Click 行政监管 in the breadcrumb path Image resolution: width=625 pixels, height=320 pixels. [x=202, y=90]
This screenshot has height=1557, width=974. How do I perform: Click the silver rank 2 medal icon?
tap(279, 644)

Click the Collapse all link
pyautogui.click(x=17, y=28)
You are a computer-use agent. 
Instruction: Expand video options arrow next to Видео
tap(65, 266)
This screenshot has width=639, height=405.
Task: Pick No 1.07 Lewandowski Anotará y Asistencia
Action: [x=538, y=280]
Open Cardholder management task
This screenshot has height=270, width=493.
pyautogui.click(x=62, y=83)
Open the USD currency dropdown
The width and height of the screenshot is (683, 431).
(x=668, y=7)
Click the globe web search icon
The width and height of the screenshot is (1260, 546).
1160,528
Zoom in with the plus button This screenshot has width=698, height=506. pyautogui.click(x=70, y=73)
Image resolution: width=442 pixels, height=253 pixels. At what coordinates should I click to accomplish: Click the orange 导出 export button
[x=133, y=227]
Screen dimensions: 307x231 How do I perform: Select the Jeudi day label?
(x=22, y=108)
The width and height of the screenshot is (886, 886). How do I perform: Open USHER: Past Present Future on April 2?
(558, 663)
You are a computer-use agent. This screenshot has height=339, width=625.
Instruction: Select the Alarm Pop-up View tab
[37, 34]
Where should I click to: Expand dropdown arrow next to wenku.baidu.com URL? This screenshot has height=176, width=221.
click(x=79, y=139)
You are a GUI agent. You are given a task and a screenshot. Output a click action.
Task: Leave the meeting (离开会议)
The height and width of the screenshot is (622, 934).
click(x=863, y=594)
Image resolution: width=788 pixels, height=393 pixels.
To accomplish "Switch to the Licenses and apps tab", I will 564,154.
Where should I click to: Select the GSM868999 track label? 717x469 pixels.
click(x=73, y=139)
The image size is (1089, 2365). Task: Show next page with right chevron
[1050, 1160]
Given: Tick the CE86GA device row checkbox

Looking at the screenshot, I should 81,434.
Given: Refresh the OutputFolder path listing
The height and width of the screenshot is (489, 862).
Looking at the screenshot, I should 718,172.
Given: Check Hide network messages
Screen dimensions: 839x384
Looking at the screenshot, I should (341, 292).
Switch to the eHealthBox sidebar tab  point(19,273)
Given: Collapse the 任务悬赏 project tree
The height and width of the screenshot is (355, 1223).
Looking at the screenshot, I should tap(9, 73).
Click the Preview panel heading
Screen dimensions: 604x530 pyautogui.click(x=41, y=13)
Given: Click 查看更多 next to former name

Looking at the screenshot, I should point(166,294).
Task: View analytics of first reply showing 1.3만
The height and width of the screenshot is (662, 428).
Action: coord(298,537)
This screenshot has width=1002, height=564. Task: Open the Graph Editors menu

──────────────────────────────

* _Task to complete_
From the line holding "Zoom in with" to the line holding "Task: Leave the meeting (离开会议)", inclusive, restate each line above exactly as written.

* _Solution to the exercise_
Zoom in with the plus button This screenshot has width=698, height=506. pyautogui.click(x=70, y=73)
Image resolution: width=442 pixels, height=253 pixels. At what coordinates should I click to accomplish: Click the orange 导出 export button
[x=133, y=227]
Screen dimensions: 307x231 How do I perform: Select the Jeudi day label?
(x=22, y=108)
The width and height of the screenshot is (886, 886). How do I perform: Open USHER: Past Present Future on April 2?
(558, 663)
You are a computer-use agent. This screenshot has height=339, width=625.
Instruction: Select the Alarm Pop-up View tab
[37, 34]
Where should I click to: Expand dropdown arrow next to wenku.baidu.com URL? This screenshot has height=176, width=221.
click(x=79, y=139)
You are a GUI agent. You are given a task and a screenshot. Output a click action.
Task: Leave the meeting (离开会议)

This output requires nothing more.